Maryland Democrat Chris Van Hollen called the operation in Venezuela an “act of war,” and challenged the Trump administration’s stated motive for Maduro’s arrest and extraction by pointing out that Trump recently pardoned former Honduran president Juan Orlando Hernández, who had been convicted by a U.S. court on charges that he also ran his nation as a “narco-state” that helped to send South American cocaine to the United States. He then concluded that the military operation was “about trying to grab Venezuela’s oil for Trump’s billionaire buddies.”

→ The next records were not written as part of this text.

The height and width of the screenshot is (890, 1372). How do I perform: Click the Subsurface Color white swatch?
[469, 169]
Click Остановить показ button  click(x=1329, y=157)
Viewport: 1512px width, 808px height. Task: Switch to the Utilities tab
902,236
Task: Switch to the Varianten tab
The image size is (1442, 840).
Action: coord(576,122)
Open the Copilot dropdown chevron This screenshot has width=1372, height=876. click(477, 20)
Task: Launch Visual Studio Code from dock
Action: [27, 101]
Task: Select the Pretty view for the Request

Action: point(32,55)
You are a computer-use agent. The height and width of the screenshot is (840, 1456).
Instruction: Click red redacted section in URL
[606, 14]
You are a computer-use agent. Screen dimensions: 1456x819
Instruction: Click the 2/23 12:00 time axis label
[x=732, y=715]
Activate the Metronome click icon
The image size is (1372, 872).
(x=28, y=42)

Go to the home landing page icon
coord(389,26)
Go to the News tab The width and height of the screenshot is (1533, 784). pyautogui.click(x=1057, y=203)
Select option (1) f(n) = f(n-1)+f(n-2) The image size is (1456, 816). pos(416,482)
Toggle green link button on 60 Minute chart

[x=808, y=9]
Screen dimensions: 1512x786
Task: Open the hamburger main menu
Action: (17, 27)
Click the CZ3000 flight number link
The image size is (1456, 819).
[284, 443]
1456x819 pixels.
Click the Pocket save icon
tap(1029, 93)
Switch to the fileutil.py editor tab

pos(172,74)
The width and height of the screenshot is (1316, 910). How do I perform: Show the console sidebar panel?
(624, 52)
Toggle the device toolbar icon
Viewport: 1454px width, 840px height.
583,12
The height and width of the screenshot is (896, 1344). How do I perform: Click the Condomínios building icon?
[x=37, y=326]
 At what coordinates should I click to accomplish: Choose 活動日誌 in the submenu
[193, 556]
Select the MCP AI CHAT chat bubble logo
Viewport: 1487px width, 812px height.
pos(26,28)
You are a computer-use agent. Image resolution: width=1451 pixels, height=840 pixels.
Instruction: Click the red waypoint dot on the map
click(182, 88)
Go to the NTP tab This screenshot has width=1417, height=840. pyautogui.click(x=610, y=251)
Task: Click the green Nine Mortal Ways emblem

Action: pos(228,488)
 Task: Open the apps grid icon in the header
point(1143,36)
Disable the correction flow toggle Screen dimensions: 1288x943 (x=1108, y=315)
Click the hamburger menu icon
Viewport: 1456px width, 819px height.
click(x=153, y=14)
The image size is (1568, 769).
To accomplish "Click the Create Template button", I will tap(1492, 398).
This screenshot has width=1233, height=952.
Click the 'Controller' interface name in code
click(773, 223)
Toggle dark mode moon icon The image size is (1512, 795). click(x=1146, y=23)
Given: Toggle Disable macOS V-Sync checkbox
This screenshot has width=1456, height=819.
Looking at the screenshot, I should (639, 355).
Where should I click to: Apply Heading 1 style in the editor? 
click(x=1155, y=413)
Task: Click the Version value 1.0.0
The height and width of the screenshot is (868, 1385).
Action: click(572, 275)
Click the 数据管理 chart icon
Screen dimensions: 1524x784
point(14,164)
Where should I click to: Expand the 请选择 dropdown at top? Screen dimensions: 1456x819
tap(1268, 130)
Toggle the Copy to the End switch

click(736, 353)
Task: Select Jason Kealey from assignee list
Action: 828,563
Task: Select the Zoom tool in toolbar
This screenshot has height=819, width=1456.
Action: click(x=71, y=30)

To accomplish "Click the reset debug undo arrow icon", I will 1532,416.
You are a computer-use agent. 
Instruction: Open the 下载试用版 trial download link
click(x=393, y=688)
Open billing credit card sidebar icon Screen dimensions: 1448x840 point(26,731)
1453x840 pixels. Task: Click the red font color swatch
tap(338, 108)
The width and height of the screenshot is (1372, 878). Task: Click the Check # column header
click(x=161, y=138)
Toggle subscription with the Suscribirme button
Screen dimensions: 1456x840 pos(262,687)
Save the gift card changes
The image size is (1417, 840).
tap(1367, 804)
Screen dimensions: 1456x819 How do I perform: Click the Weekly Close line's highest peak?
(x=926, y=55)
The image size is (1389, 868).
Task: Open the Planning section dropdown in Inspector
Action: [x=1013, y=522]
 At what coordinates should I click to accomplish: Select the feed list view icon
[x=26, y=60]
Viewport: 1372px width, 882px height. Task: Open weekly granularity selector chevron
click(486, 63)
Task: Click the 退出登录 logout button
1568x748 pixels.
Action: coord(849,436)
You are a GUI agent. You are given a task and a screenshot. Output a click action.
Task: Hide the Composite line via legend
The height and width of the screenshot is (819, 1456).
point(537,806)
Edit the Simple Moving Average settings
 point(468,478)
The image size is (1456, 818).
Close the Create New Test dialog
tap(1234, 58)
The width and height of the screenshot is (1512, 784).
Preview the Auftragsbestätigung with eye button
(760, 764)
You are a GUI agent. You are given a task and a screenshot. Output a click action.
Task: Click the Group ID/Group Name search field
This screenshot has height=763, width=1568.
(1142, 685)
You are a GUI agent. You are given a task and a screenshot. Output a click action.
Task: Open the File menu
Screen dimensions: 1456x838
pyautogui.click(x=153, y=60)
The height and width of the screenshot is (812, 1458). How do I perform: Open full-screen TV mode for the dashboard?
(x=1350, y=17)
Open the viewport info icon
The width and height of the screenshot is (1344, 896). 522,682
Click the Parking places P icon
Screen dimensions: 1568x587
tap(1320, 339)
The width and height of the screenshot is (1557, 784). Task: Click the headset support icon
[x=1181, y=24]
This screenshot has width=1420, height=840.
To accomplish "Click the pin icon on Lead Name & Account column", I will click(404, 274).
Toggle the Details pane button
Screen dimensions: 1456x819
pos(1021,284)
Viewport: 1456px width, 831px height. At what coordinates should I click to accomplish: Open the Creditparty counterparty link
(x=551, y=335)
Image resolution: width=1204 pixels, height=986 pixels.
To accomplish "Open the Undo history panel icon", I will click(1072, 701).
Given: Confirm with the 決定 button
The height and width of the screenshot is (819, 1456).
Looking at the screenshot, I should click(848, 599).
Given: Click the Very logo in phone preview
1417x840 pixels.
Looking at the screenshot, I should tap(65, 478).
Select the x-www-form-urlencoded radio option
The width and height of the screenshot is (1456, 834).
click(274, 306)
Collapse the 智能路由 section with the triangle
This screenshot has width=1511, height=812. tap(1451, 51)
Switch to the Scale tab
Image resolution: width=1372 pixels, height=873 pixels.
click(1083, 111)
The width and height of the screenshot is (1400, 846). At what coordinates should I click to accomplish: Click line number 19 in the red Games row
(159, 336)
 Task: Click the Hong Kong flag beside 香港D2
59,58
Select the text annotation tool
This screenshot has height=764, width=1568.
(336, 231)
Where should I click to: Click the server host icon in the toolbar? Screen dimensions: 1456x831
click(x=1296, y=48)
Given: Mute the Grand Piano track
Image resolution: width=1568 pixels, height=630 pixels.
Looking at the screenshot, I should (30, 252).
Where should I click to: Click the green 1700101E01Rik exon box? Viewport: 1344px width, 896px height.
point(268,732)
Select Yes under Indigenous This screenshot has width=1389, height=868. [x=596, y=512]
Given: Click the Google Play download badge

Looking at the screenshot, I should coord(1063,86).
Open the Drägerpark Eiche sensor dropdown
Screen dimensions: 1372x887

Mixed International Reaction to The Venezuela
European heads of state were split over the U.S. military operation in Venezuela. Most acknowledged Maduro’s increasingly authoritarian rule over the country but questioned the legality of the military raid ordered by Trump, which resulted in Maduro’s arrest and transfer to New York City to stand trial on criminal charges in a federal courtroom.
German Chancellor Friedrich Merz took a more measured approach by writing on X: “The legal assessment of the U.S. intervention is complex and requires careful consideration. International law remains the guiding framework.”
So did Britain’s Prime Minister Keir Starmer. He expressed his “support for international law,” and said that members of his government would meet with their U.S. counterparts, “as we seek a safe and peaceful transition to a legitimate government [for Venezuela].”
French President Emmanuel Macron also called for a peaceful transition of power in Venezuela. He suggested that Edmundo González Urrutia, who legitimately won Venezuela’s 2024 presidential election before Maduro stole it, is the person who “can swiftly ensure this.”
In Latin America, Panama’s President José Raúl Mulino, who has strongly opposed Maduro, urged Trump to ensure a prompt democratic transition in Venezuela and criticized Trump for backing Rodríguez’s authority as Venezuela’s interim president. He called Rodríguez one of those most committed to Maduro’s “nefarious” dictatorship, and asked, “With what moral authority can she come to lead a transition to democracy?”
How Will Trump’s Experiment In Nation-Building Work Out?
Meanwhile, we are left to wonder how Trump’s experiment in American nation-building in the Western Hemisphere will eventually turn out.
A Wall Street Journal editorial suggests that “the greatest benefit of a democratic, pro-American Venezuela is what it means for freedom and stability in the region. The left has had a 20-year heyday in the Americas that has done great harm to its people and allowed deep inroads by China. A reversal [towards democracy] is [already] underway in Argentina, Chile, Ecuador, and Bolivia, and a right turn in Venezuela would continue the hopeful trend.”